> **Material for this exercise**
..........
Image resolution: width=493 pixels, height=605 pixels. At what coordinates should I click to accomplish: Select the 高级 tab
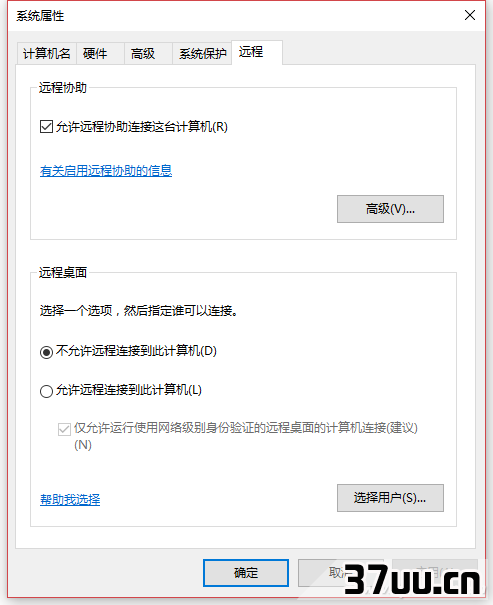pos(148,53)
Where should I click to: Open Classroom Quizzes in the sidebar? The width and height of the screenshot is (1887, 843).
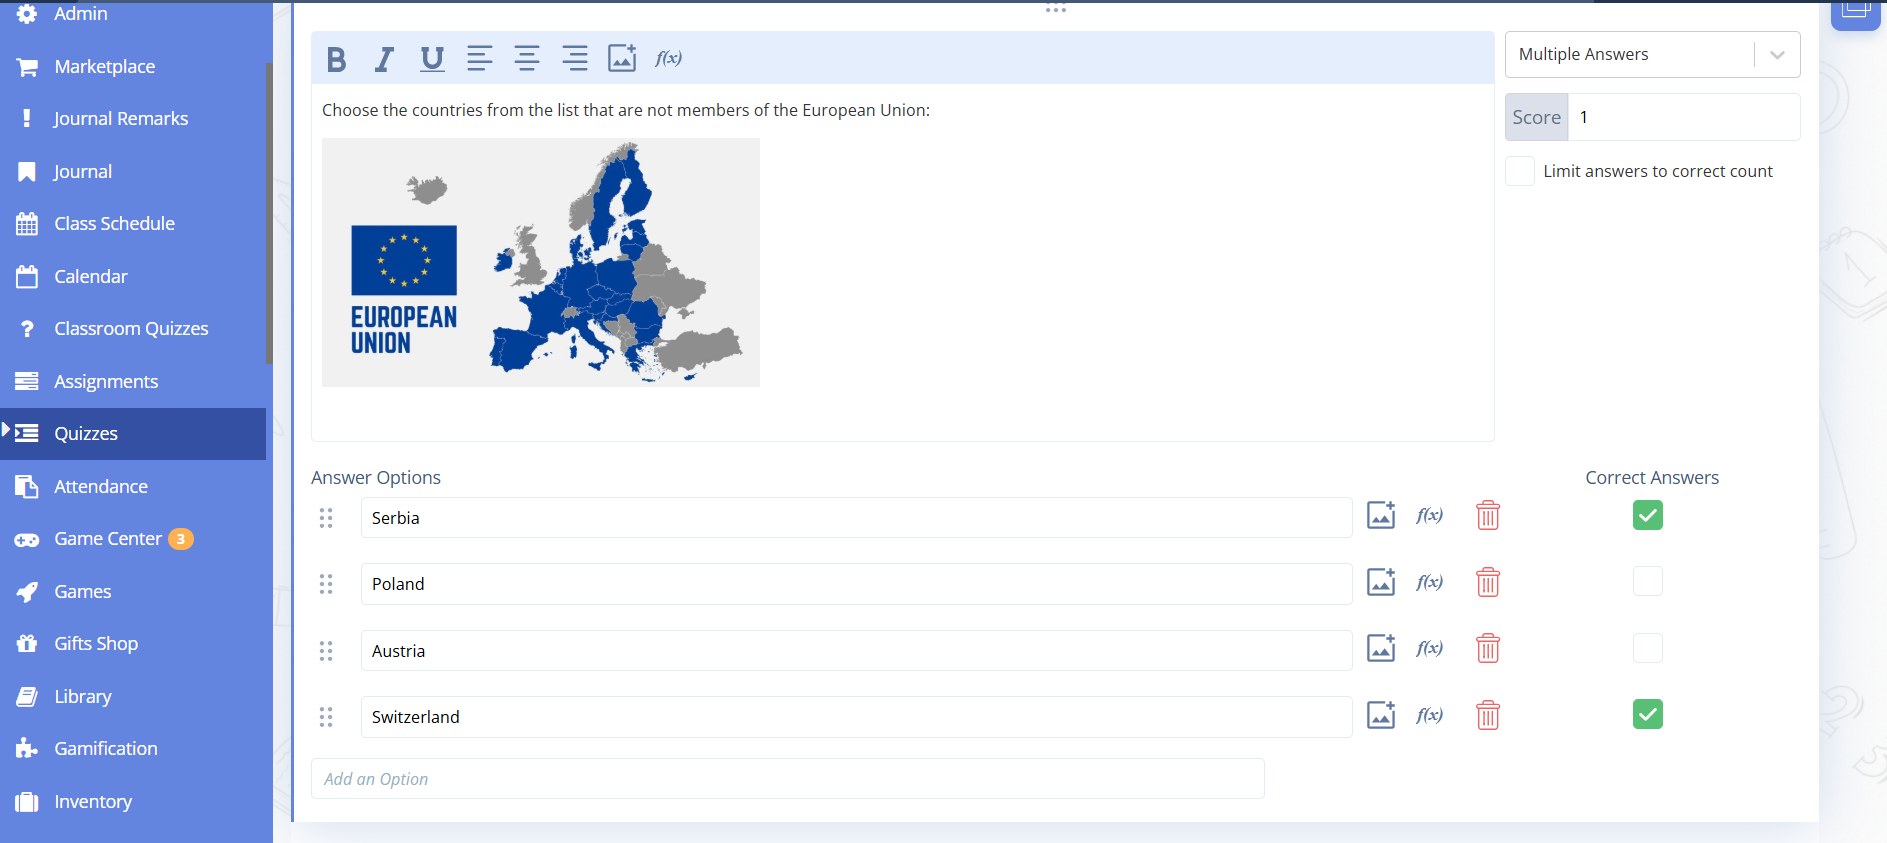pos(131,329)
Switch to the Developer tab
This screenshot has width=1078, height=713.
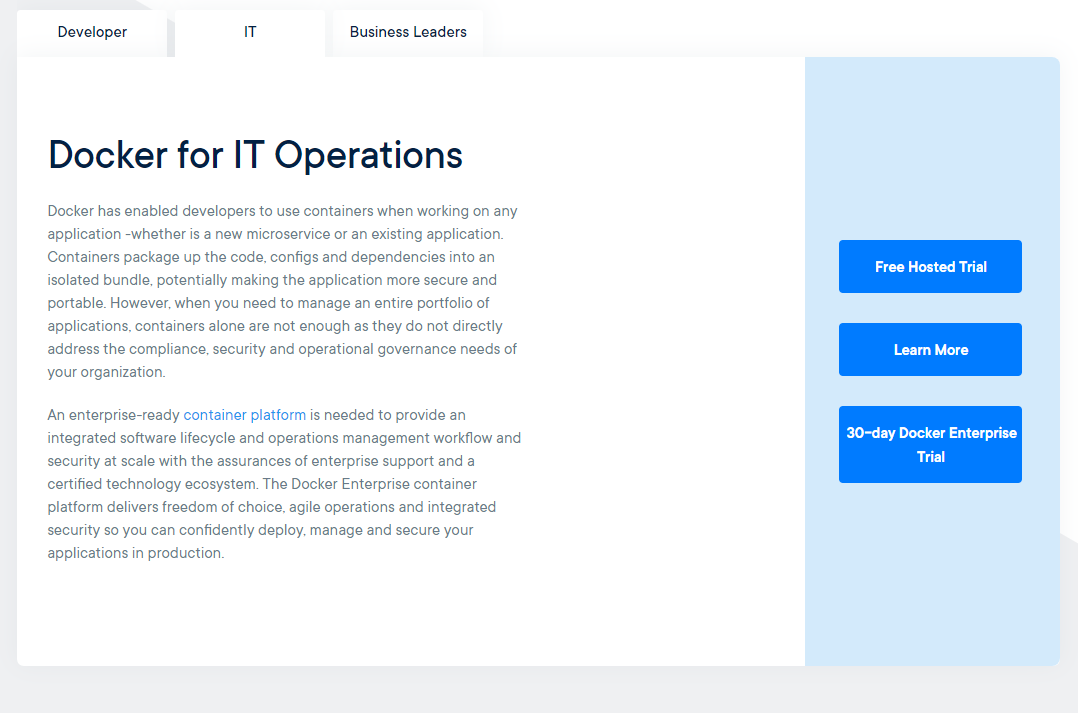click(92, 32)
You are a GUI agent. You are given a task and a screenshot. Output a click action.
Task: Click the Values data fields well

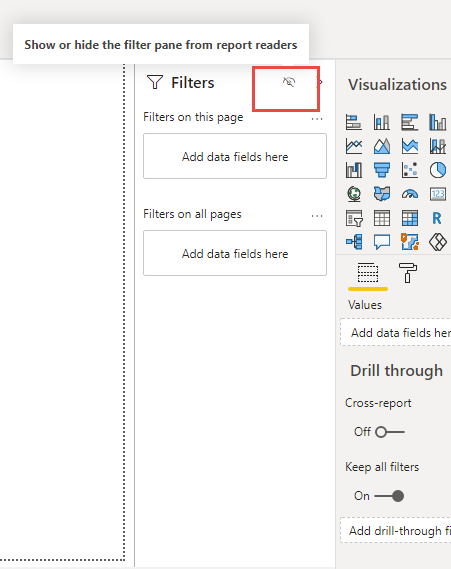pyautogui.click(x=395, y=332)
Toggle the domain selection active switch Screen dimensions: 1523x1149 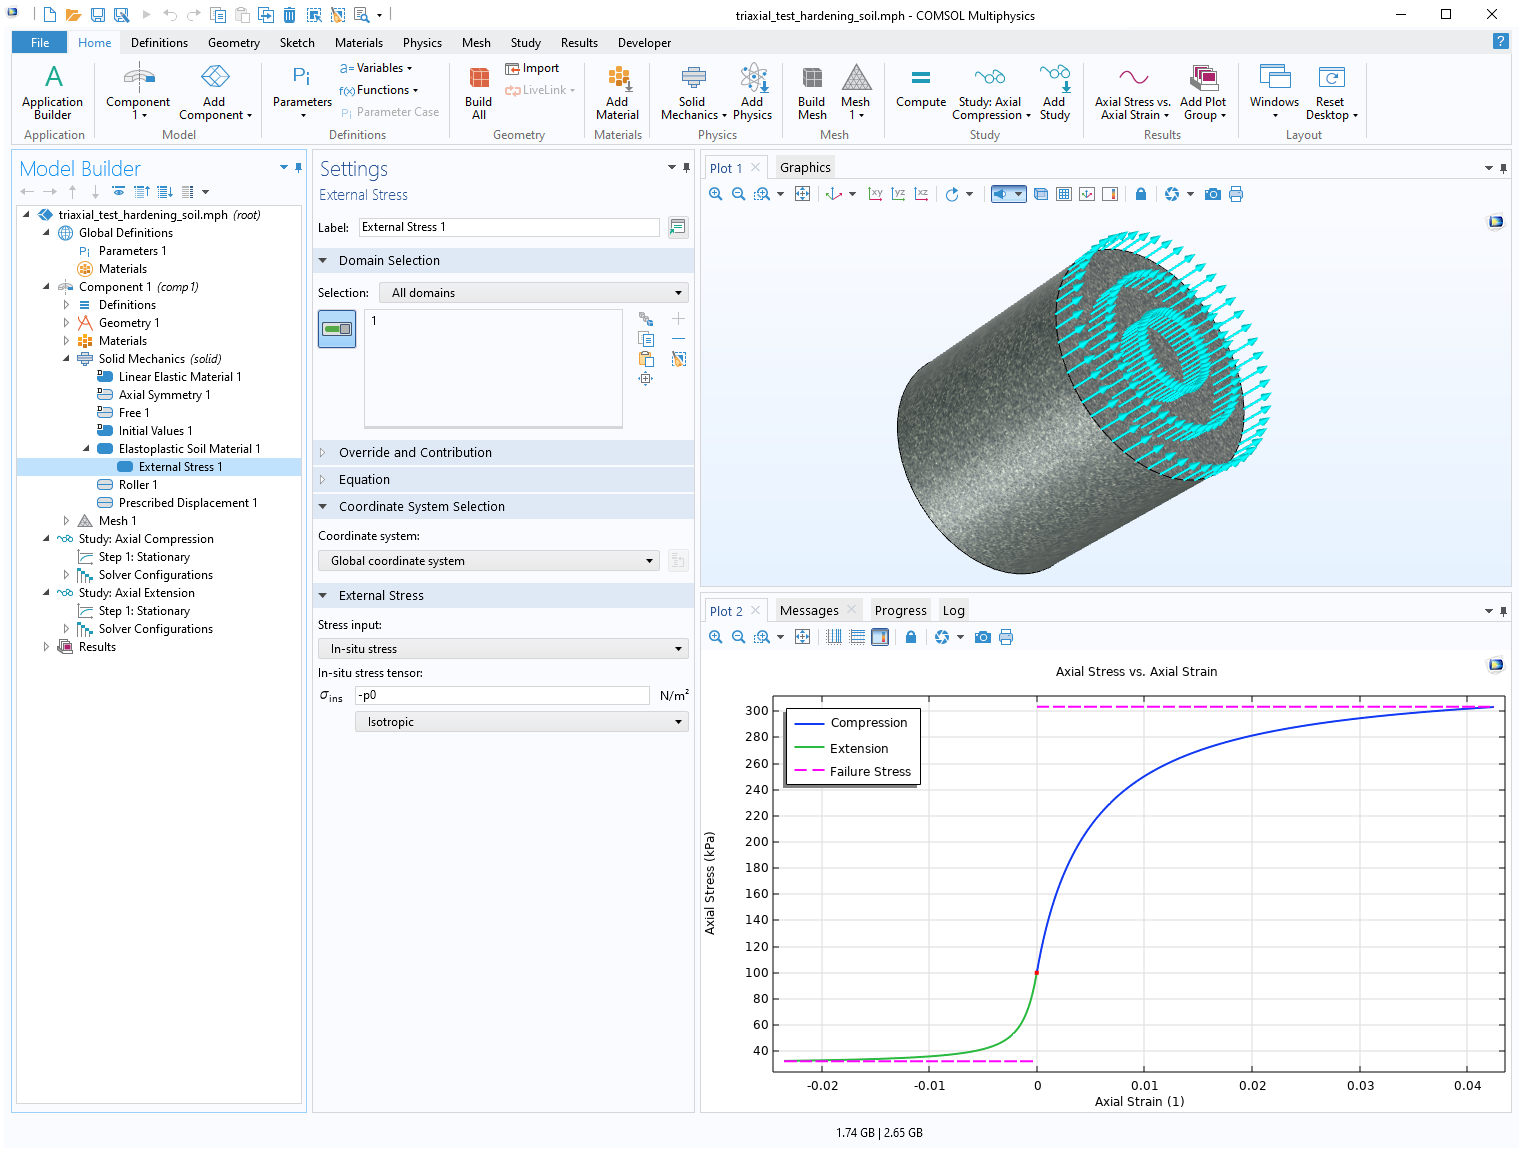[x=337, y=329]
..........
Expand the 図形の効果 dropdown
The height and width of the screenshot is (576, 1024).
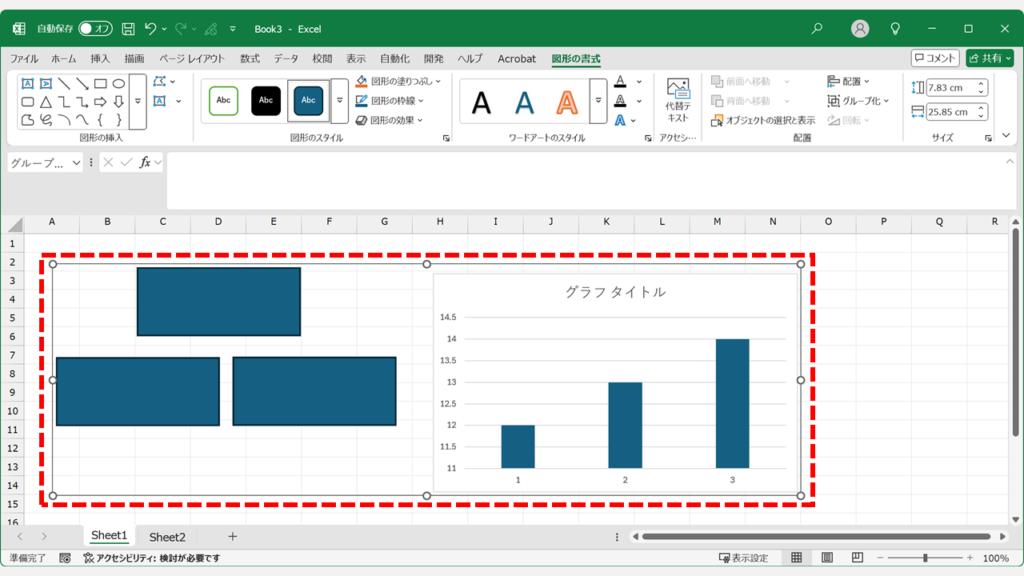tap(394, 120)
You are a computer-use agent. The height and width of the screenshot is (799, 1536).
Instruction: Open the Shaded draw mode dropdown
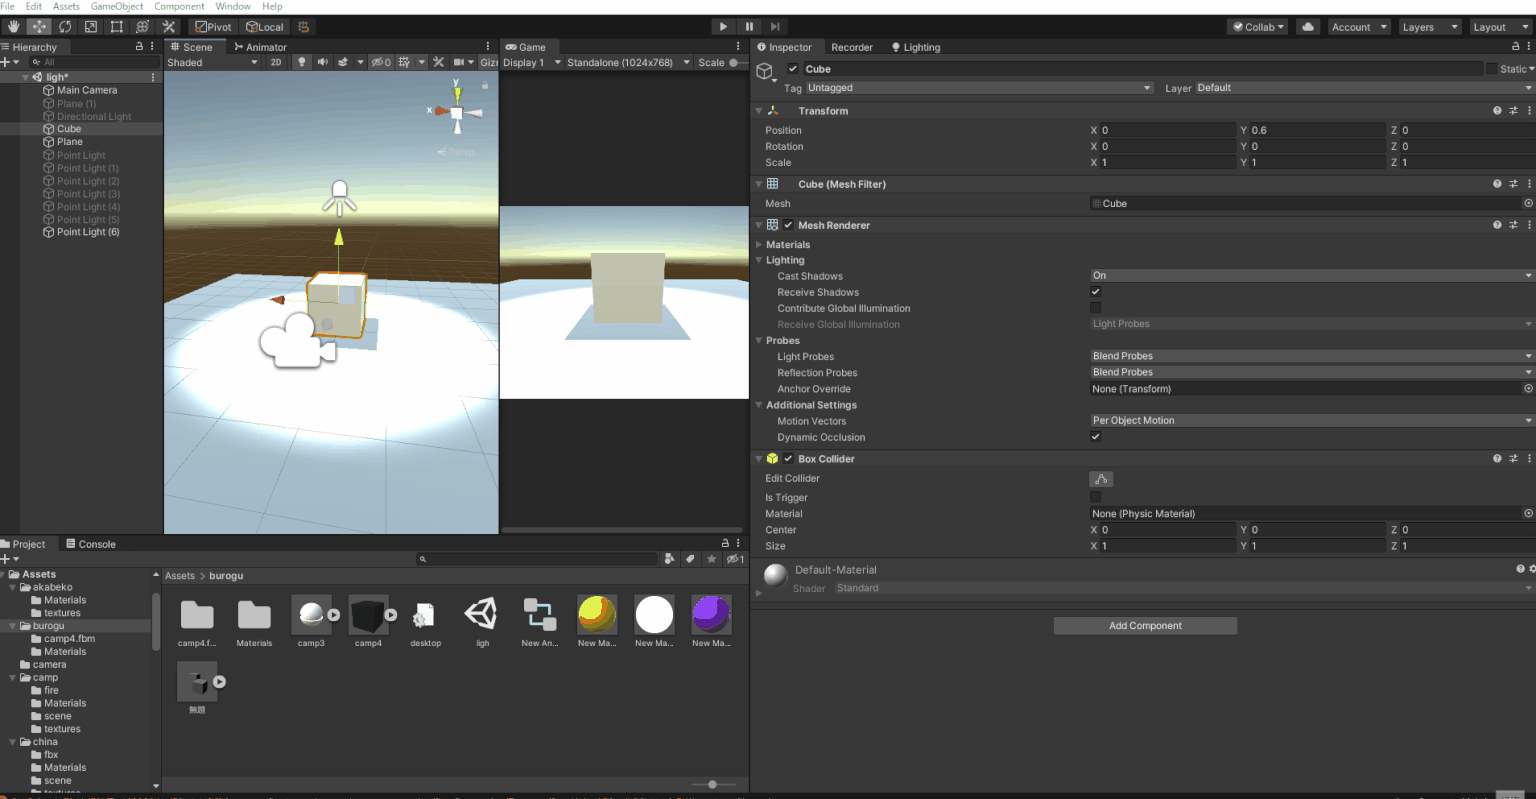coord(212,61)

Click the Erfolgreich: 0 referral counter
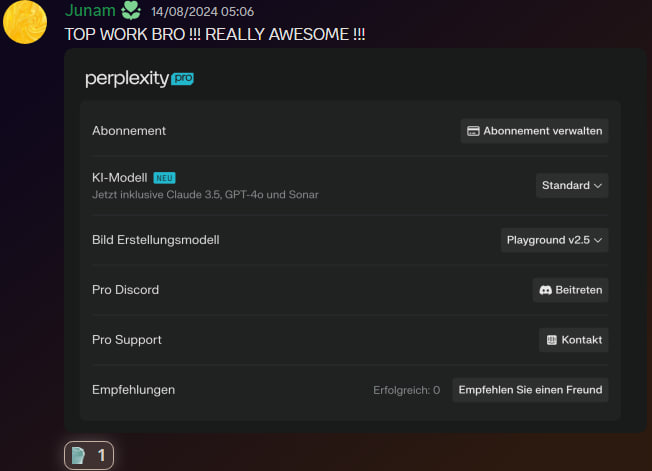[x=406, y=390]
..........
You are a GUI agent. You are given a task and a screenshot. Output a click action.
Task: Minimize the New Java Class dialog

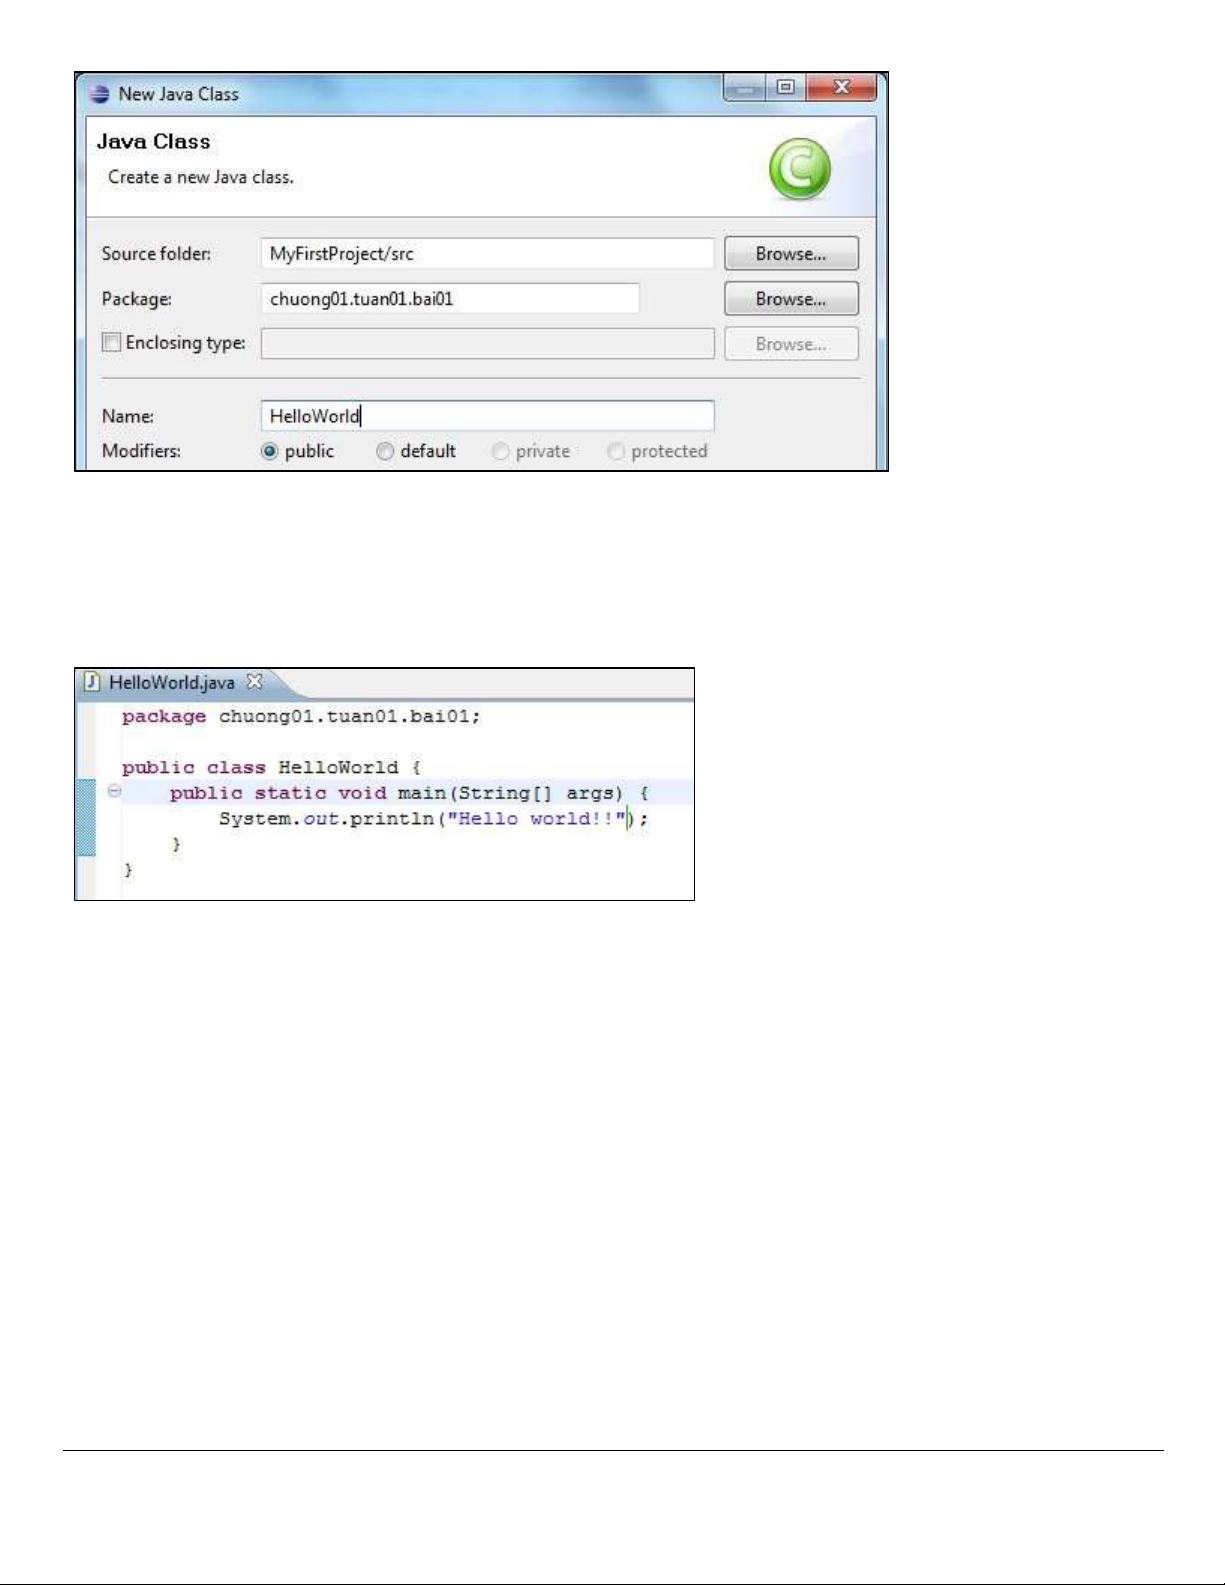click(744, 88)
..........
Copy the listing from the line with "Expand the 図形の効果 dropdown" to the line with "[x=406, y=390]", inclusive, and add 15 to every coordinate in the answers. Leave the pictures out.

> **Task response**
Expand the 図形の効果 dropdown
The height and width of the screenshot is (576, 1024).
tap(409, 135)
You are a computer-use agent. The height and width of the screenshot is (799, 1536).
Instruction: Open the Shaded draw mode dropdown
coord(227,76)

Click the Erfolgreich: 0 referral counter
[x=421, y=405]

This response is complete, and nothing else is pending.